TASK ITEM: Copy out the lines of the material below word for word, starting with the line that contains "Locate an element on the screen. The" and continuing through the end of the material, both ends included. Leave the pictures out.

[Collected data]
--- START ---

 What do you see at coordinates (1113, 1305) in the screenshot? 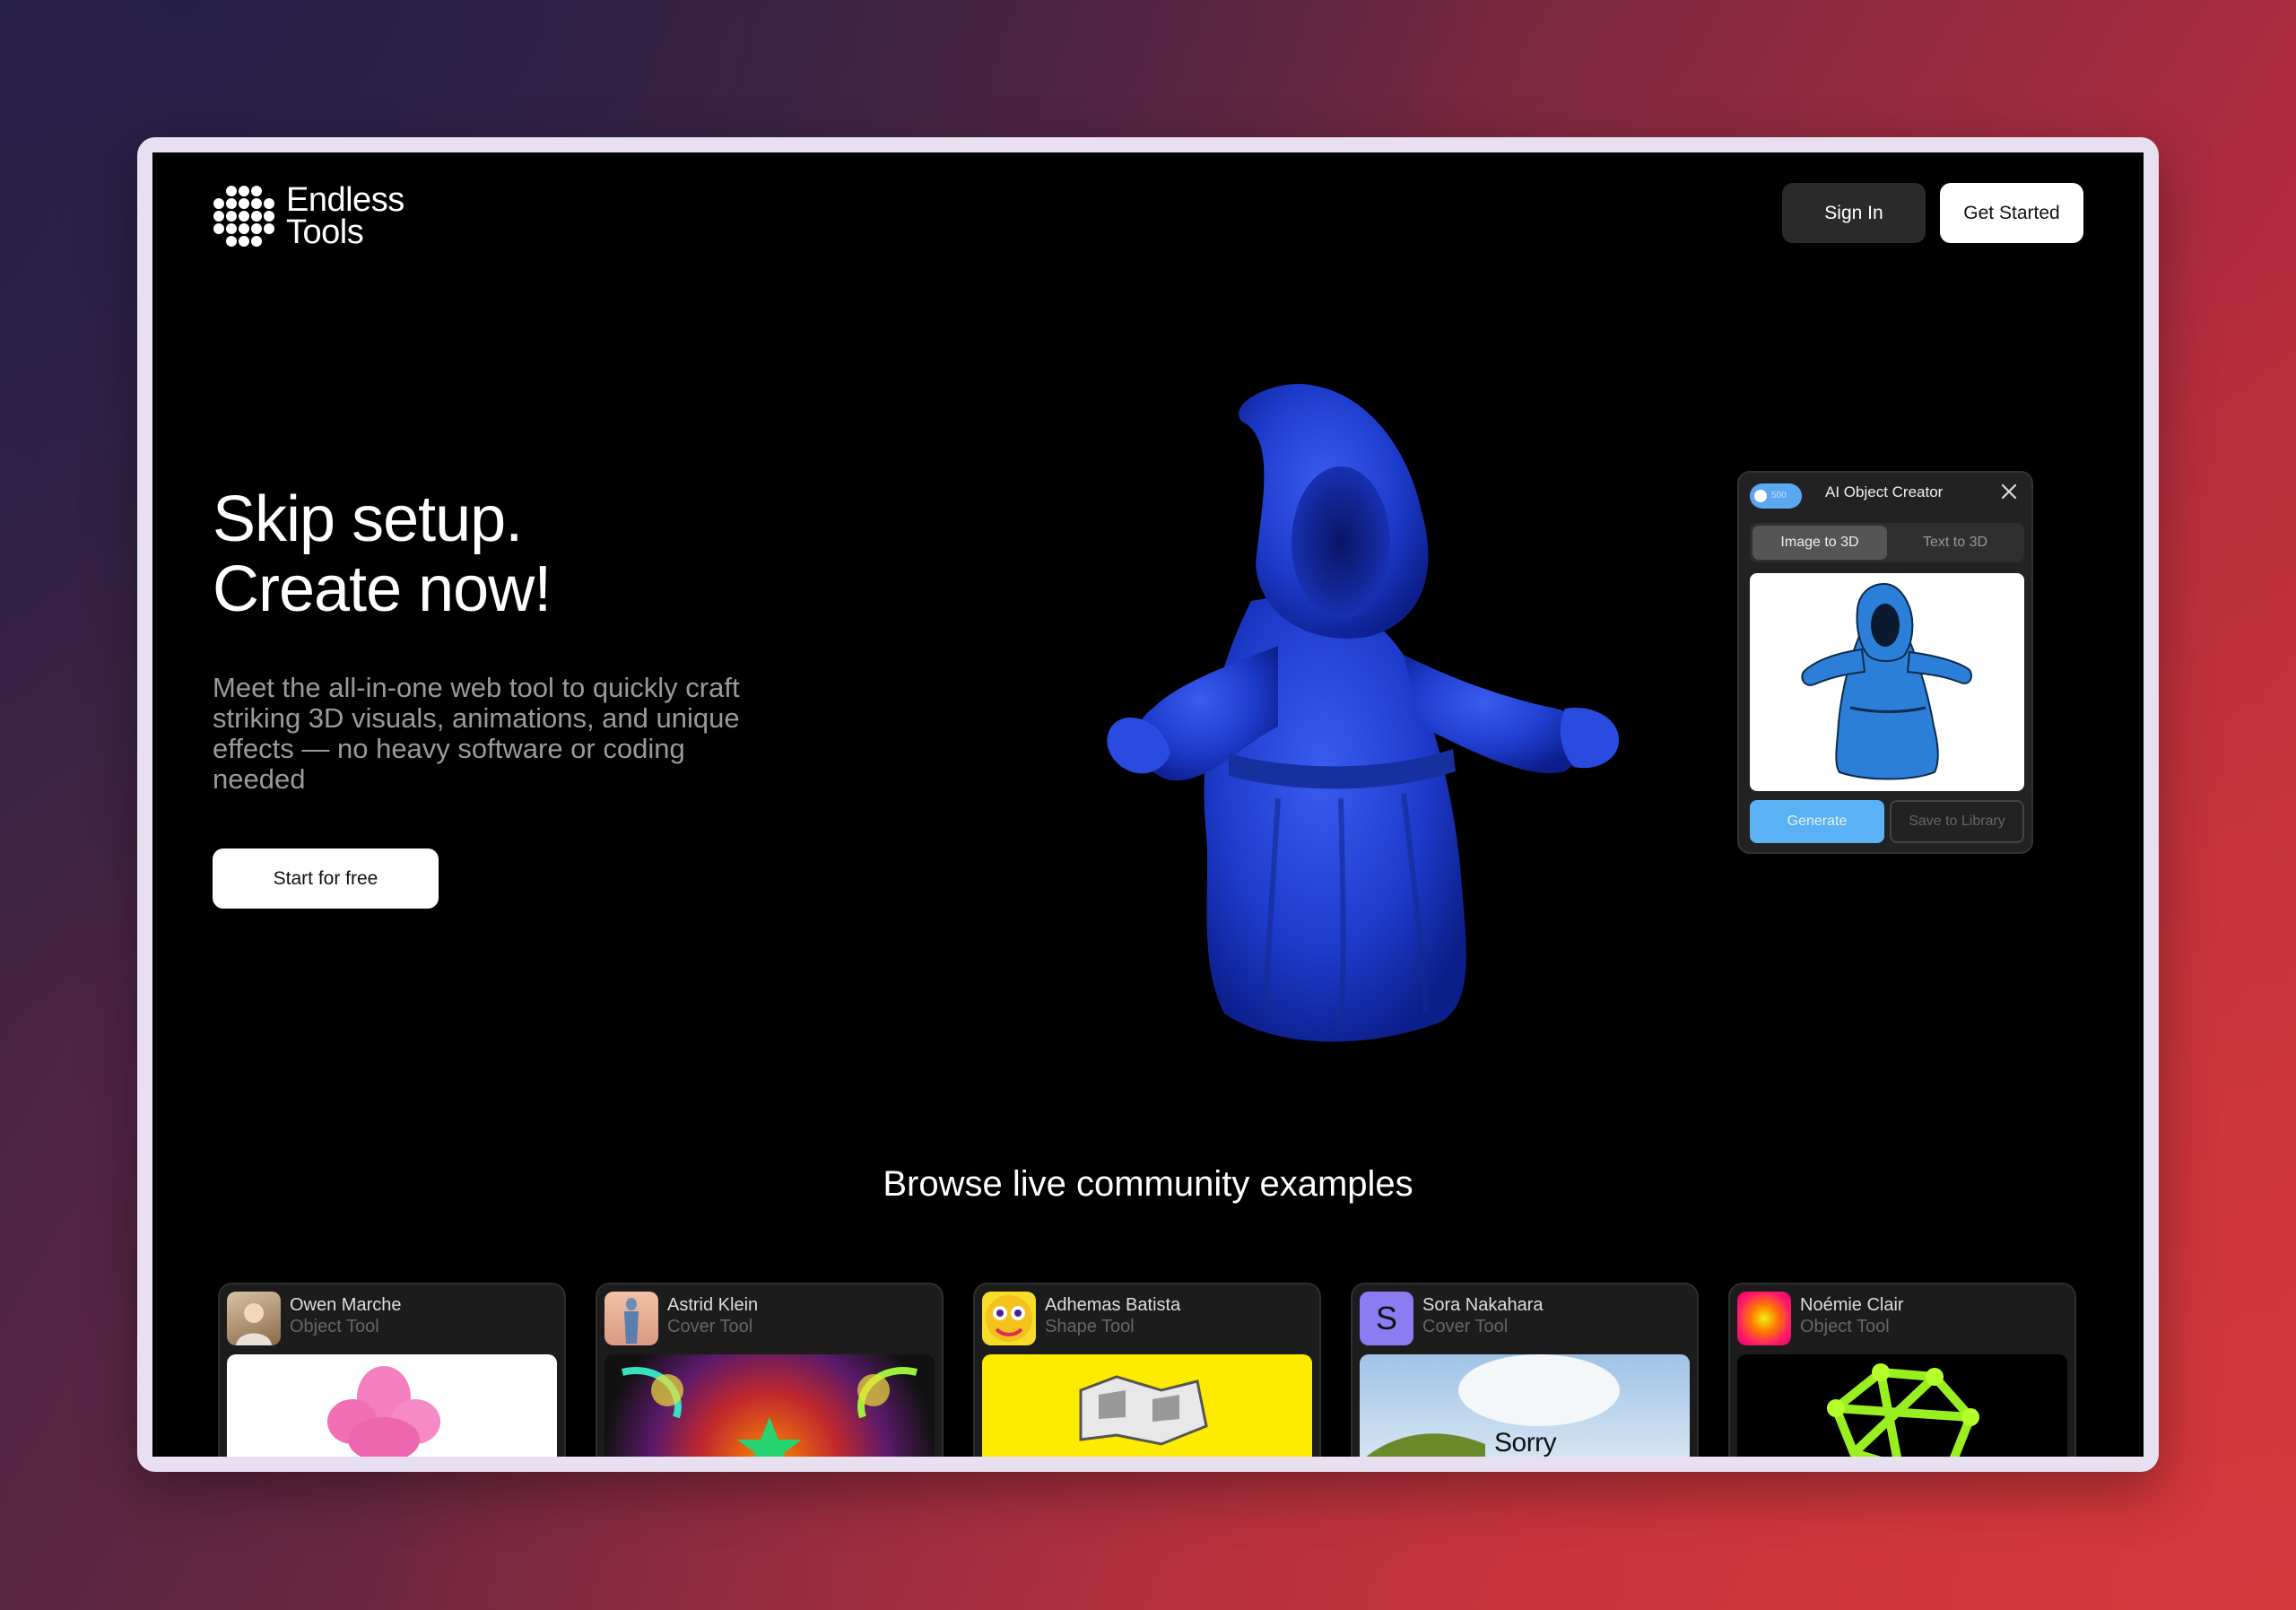
I see `card-author-name: Adhemas Batista` at bounding box center [1113, 1305].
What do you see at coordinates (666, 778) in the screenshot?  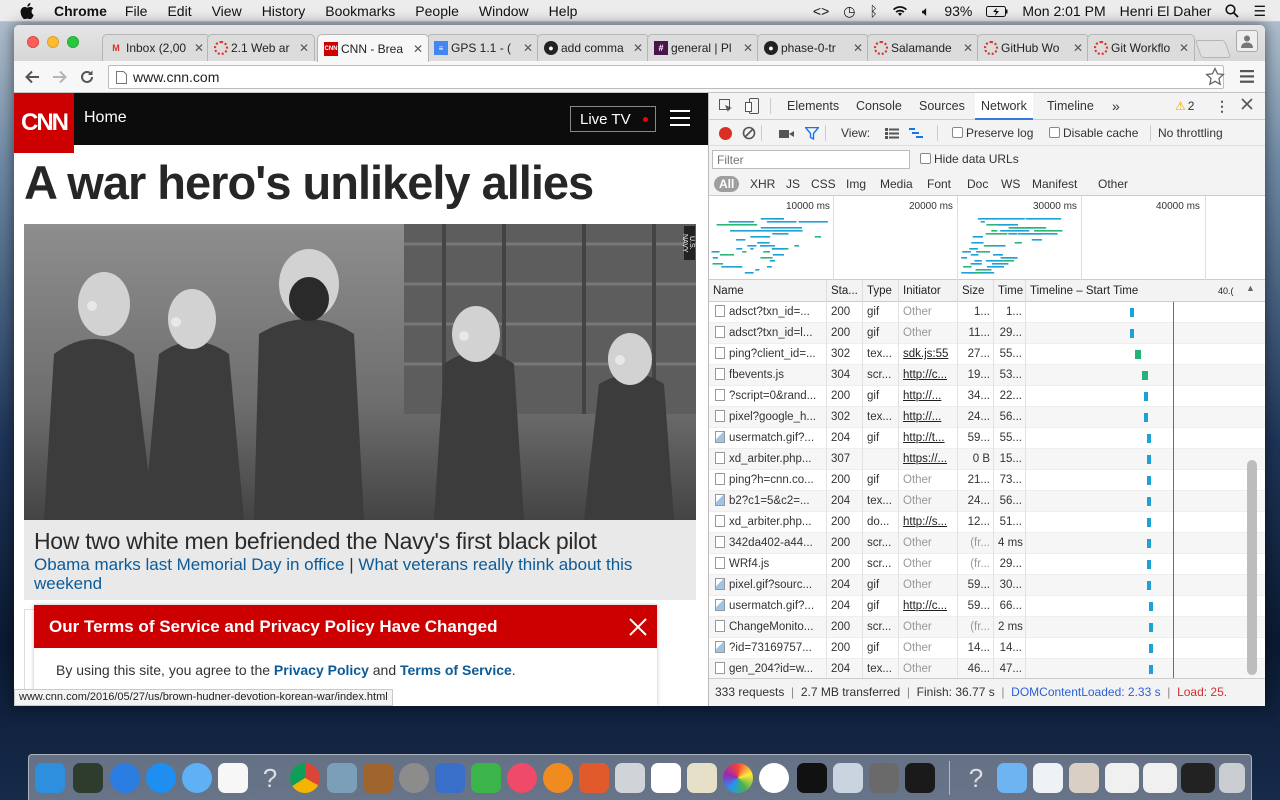 I see `cisco-icon` at bounding box center [666, 778].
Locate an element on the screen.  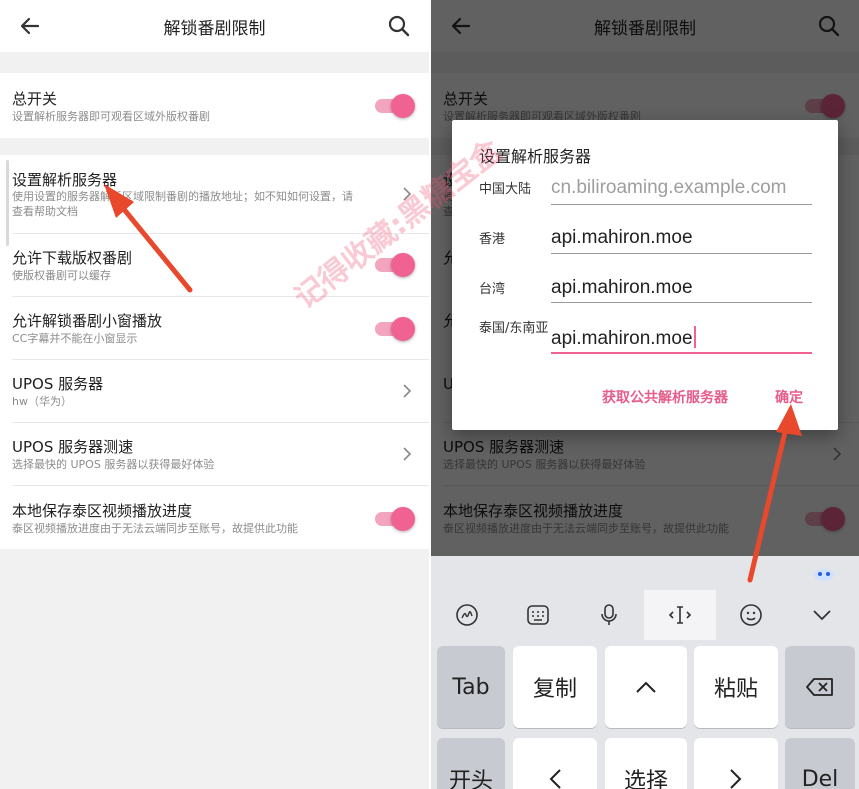
keyboard-icon is located at coordinates (538, 615).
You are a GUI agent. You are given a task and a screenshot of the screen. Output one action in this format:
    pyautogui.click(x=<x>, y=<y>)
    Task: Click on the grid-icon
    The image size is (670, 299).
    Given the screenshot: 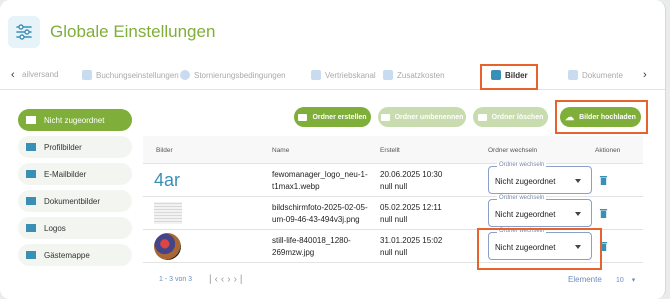 What is the action you would take?
    pyautogui.click(x=316, y=75)
    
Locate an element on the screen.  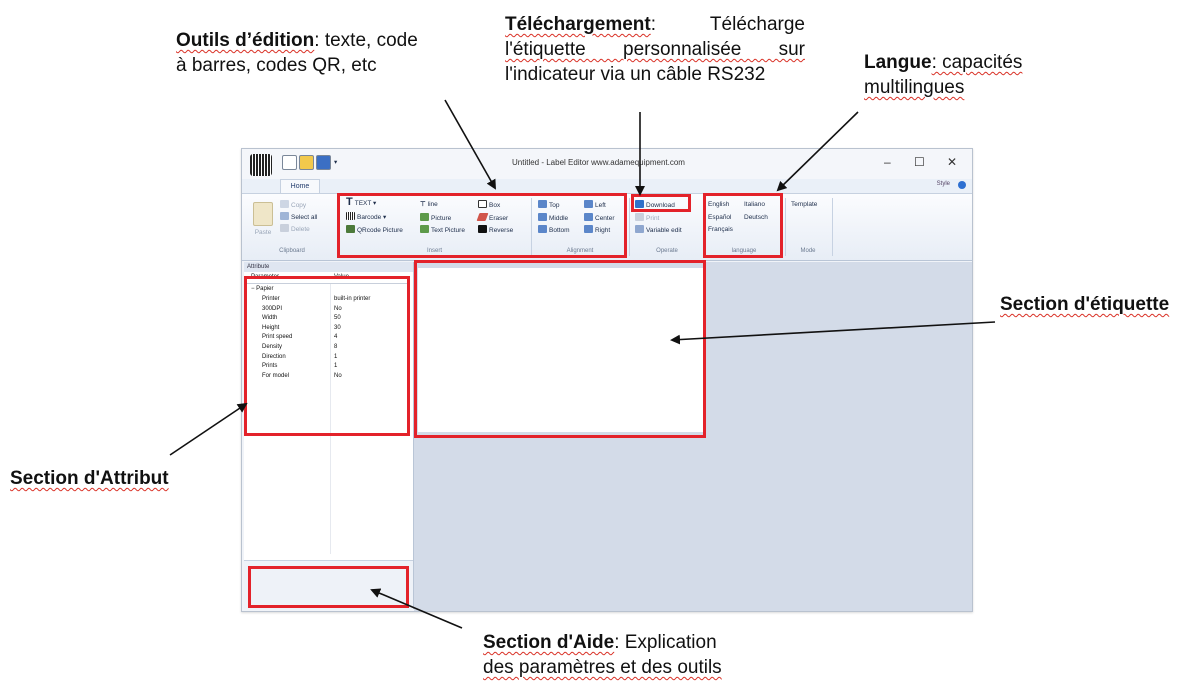
arrow-attribute is located at coordinates (208, 429).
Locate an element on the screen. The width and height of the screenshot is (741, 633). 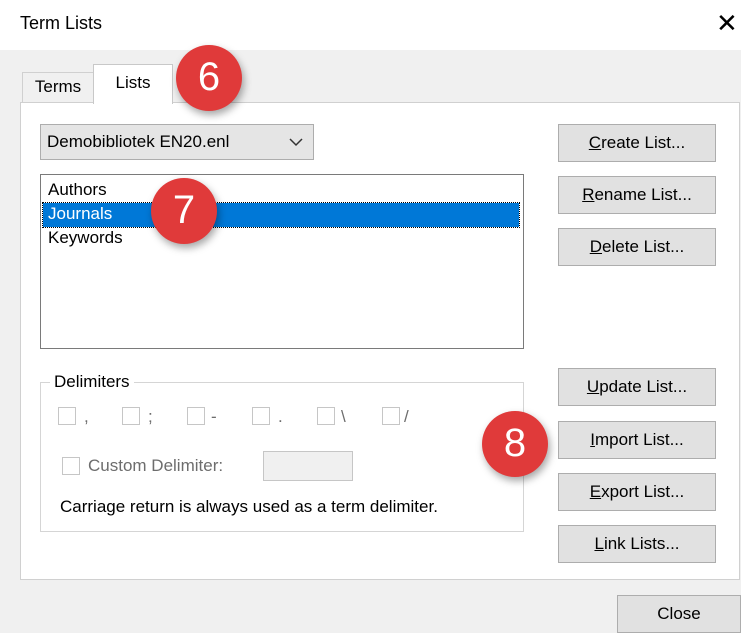
close-window-icon: ✕ is located at coordinates (727, 23).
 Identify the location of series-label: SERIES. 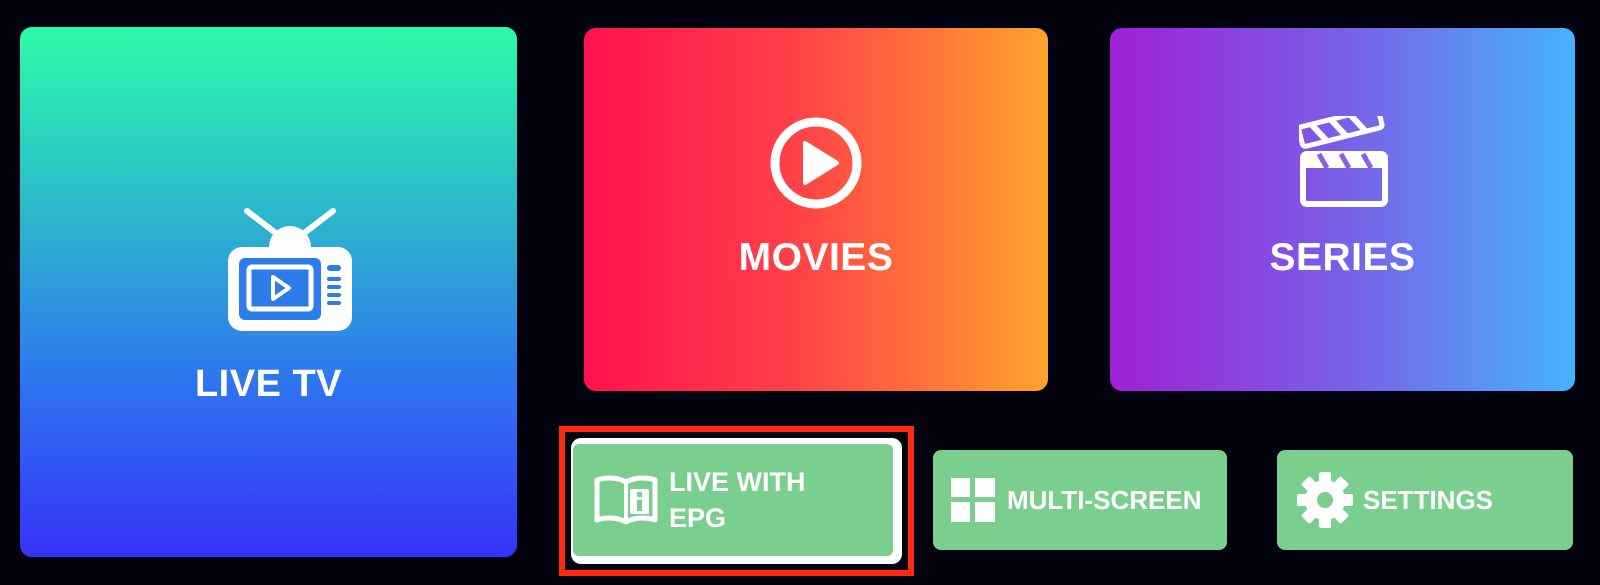
(1342, 258).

--- END ---

EXERCISE OUTPUT:
Locate an element on the screen. The width and height of the screenshot is (741, 633). 
close-window-icon: ✕ is located at coordinates (727, 23).
 Identify the location of series-label: SERIES. 
(1342, 258).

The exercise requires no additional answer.